照葉樹は、今が若葉のとき、花開くときなのだろう。タブノキが赤みがかった葉を広げ、クスノキが黄色い粒々の花=写真=をつける。落葉広葉樹とはまた違った、静かで地味ないのちの循環だ。
燃えるような紅葉にはならない。心がときめくような花にもならない。落葉広葉樹林帯で生まれ育った人間は、照葉樹林帯の木々の芽吹きと開花が少し物足りない。
それでも、木々の生きる時間は蓄積されて年輪になる。人間の生きる時間は矢のように過ぎて戻らない。いわき地域学會顧問の鈴木一さん(漢文=92歳)、柳沢一郎さん(地学=93歳)が先日、相次いで亡くなった。同じ日に葬式が行われた。通夜をはしごした。
お二人とは30年の年の差がある。教え子でもない。が、主にアフターファイブでいわき地域学會に関係し、柳沢さんとはさらに恩師の故中柴光泰さんを囲む「中柴塾」で一緒だった。柳沢さんは塾頭、私はしんがりの塾生。
お二人の思い出にひたっていたところへ、テレビが「ヒゲの殿下」こと、三笠宮寬仁さまの逝去を伝えた。
殿下は昭和47(1972)年7月、いわきを訪れ、湯本温泉に一泊したあと、小名浜・三崎公園から小名浜港と工場群を眺め、公害対策センター(現・環境監視センター)を訪ねた。そのあと、内郷の馬場児童館を見学し、平市民会館で青少年団体リーダーと、すぐ近くの勤労青少年ホームで利用者代表と懇談した。殿下は、そのとき26歳。

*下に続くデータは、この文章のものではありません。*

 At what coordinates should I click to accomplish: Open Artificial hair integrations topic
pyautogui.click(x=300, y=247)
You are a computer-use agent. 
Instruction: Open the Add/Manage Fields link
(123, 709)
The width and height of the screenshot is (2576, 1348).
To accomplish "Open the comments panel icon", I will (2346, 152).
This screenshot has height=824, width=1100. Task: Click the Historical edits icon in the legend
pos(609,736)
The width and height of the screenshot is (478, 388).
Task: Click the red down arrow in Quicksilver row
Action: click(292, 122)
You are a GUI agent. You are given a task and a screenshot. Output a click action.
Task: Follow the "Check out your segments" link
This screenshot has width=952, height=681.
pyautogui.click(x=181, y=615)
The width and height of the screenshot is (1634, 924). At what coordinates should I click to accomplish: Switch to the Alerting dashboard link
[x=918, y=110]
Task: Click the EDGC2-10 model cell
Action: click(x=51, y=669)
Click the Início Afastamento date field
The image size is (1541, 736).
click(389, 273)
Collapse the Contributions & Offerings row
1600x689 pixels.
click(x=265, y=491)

勤労青少年ホームでの懇談会を取材した。新聞社に入って2年目。その記事を若者向けのページに掲載した。いわき総合図書館できのう(6月8日)、中身を確認した。
「皇族に対するあなた方の考えを聞かせてほしい。皇族には戸籍も、選挙権もない。あなた方がうらやましい」。出席した17~25歳の若者にはいきなりの重い問いだったようだ。懇談は終始、殿下のペースで、若者はすっかり聞く側に回った。
「選挙権を持っている若者があまりにも日本に対して無関心すぎる」「英国人は王室に対して子供のうちからちゃんとした考えを持っているのに比べ、日本人はそうでもない」。殿下の言葉は率直で、真摯だった。その姿勢を貫かれた一生だった、と40年たった今、つくづく思う。